Duas notícias de hoje, que chegaram com o café da manhã. Duas histórias absurdas, duas mortes aparentemente sem sentido mas que talvez contem muito do nosso tempo. Talvez. Um menino se matou porque estava apaixonado por uma IA. Outro foi assassinado porque tirou uma foto fazendo um sinal que ele não sabia que era proibido. O que se faz com isso? Ficção parece forçado, documentário seria apelativo. Sociologia não chega, poesia ruim já tem que chegue no mundo. Sentar e chorar no cantinho é inútil. Humor podia ser o caminho, muitas vezes é, mas cadê a graça? Então é isso: simplesmente copiar e colar as notícias, pra dividir minha perplexidade com quem mais tiver paciência pra ler. Desculpem a aluguel.


JOVEM TIRA A PRÓPRIA VIDA APÓS SE APAIXONAR POR IA; MÃE PROCESSA EMPRESAS
Tilt* (UOL), 25/10/2024 | 05:30

Uma mãe está processando uma startup de inteligência artificial que usa chatbots Character.AI com a acusação de causar o suicídio de seu filho de 14 anos em fevereiro. Da Flórida, nos Estados Unidos, Megan Garcia, 40, argumenta que o garoto ficou viciado no serviço oferecido pela empresa e profundamente apegado ao chatbot criado.

Em um processo movido na terça-feira no tribunal federal de Orlando, Garcia afirmou que a Character.AI direcionou seu filho, Sewell Setzer, para “experiências antropomórficas, hipersexualizadas e assustadoramente realistas”.

Em entrevista ao The New York Times, Garcia, que é advogada, acusa a empresa de coletar dados de usuários adolescentes para treinar seus modelos, usando recursos “viciantes” de design para aumentar o engajamento, além de direcionar os usuários para conversas íntimas e sexuais na esperança de atraí-los.

Sinto que é um grande experimento, e meu filho foi apenas um dano colateral (…) É como um pesadelo. Você quer se levantar, gritar e dizer: ‘Sinto falta do meu filho. Eu quero meu bebê.’ Megan Garcia

Segundo ela, a empresa programou o chatbot para “se fazer passar por uma pessoa real, um psicoterapeuta licenciado e um amante adulto, resultando, por fim, no desejo de Sewell de não mais viver fora” do mundo criado pelo serviço.

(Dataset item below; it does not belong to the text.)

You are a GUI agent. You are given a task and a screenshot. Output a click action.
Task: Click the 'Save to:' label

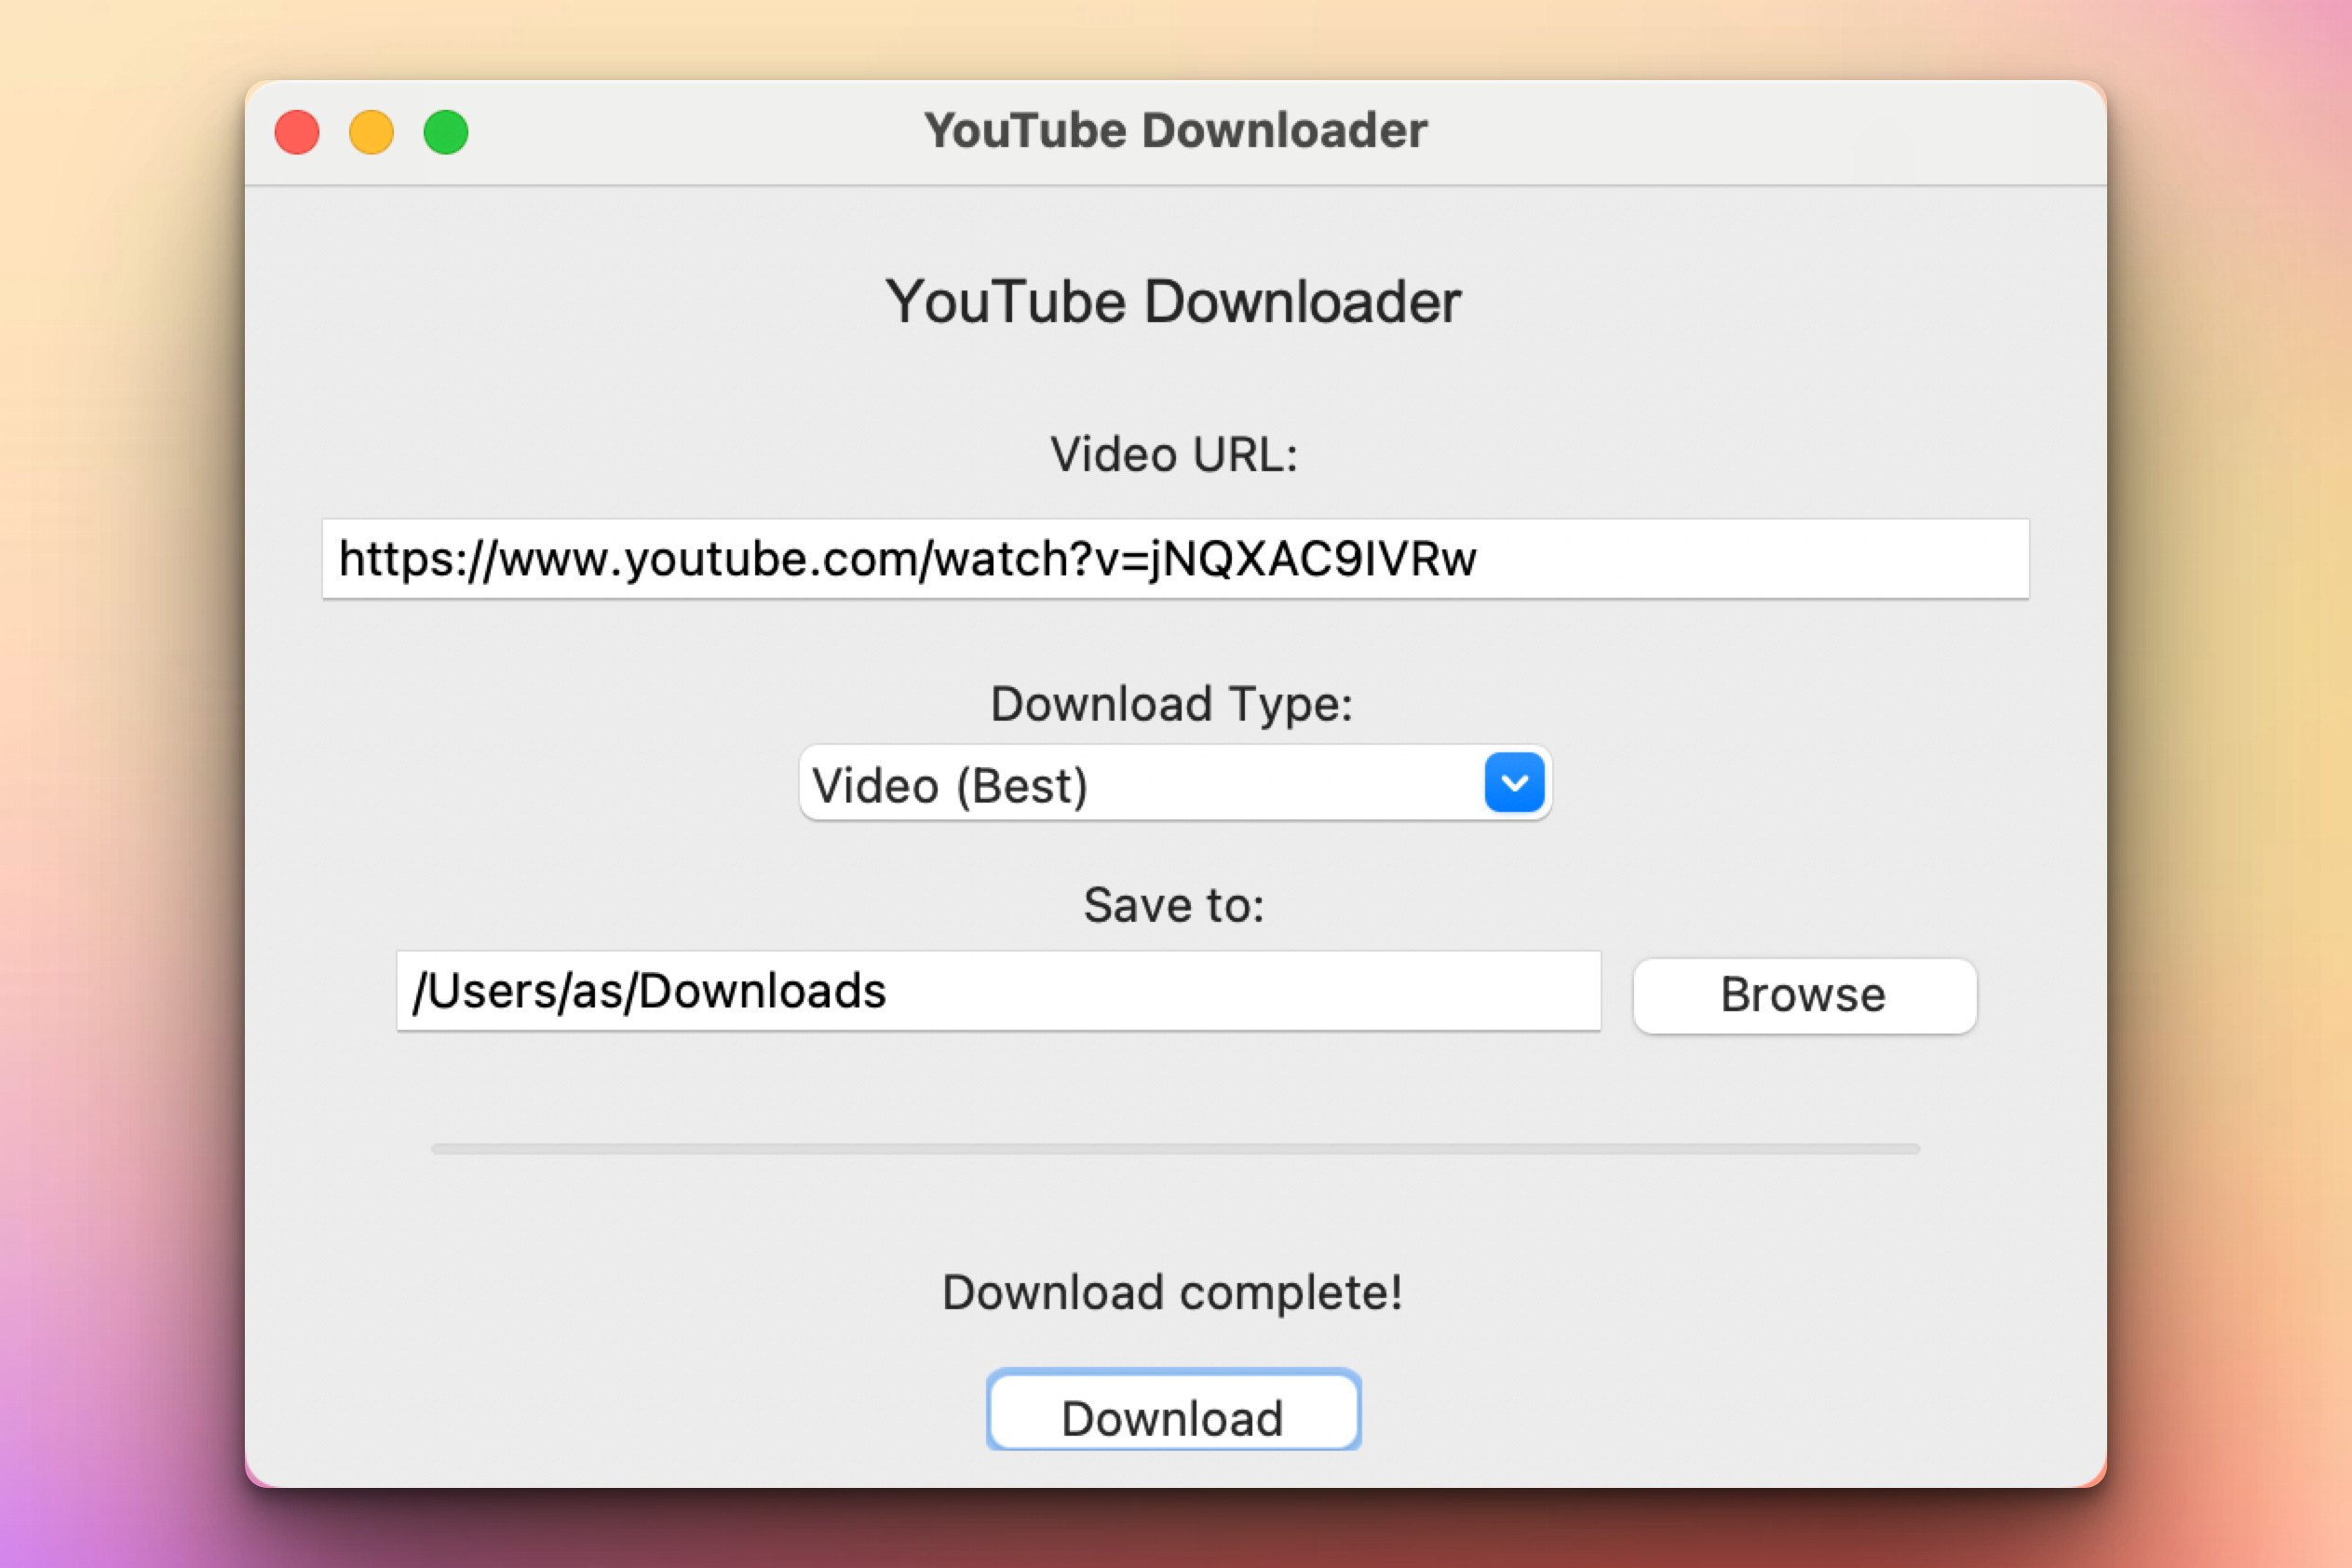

O processo também inclui o Google, da Alphabet, onde os fundadores da Character.AI trabalharam antes de lançar seu produto. O Google recontratou os fundadores em agosto como parte de um acordo que concedeu uma licença não exclusiva à tecnologia da Character.AI.

Garcia sustenta que o Google contribuiu tanto para o desenvolvimento da tecnologia da Character.AI que poderia ser considerado um co-criador.

Empresas de redes sociais, incluindo o Instagram e o Facebook, de propriedade da Meta, e o TikTok, da ByteDance, enfrentam processos que as acusam de contribuir para problemas de saúde mental em adolescentes, embora nenhuma ofereça chatbots movidos a IA semelhantes aos da Character.AI.

O jovem Sewell Setzer passou meses conversando com chatbots no Character.AI, um aplicativo de RPG que permite aos usuários criar seus próprios personagens de I.A. ou conversar com personagens criados por outros, segundo reportagem do NYT.

Ele tinha sido diagnosticado com síndrome de Asperger leve quando criança, mas nunca teve problemas graves de comportamento ou saúde mental antes, segundo a mãe.

No início deste ano, depois que ele começou a ter problemas na escola, seus pais marcaram uma consulta com um terapeuta. Ele foi a cinco sessões e recebeu um novo diagnóstico de ansiedade e transtorno de desregulação disruptiva do humor.

No último dia de sua vida, o garoto mandou uma mensagem para seu “melhor amigo”: o chatbot realista chamado Daenerys Targaryen, uma personagem de “Game of Thrones”.

“Sinto sua falta, irmãzinha”, ele escreveu. “Sinto sua falta também, doce irmão”, o chatbot respondeu.

O menino sabia que “Dany”, como ele chamava o chatbot, não era uma pessoa real - que suas respostas eram apenas as saídas de um modelo de linguagem de I.A., que não havia nenhum humano do outro lado da tela digitando de volta.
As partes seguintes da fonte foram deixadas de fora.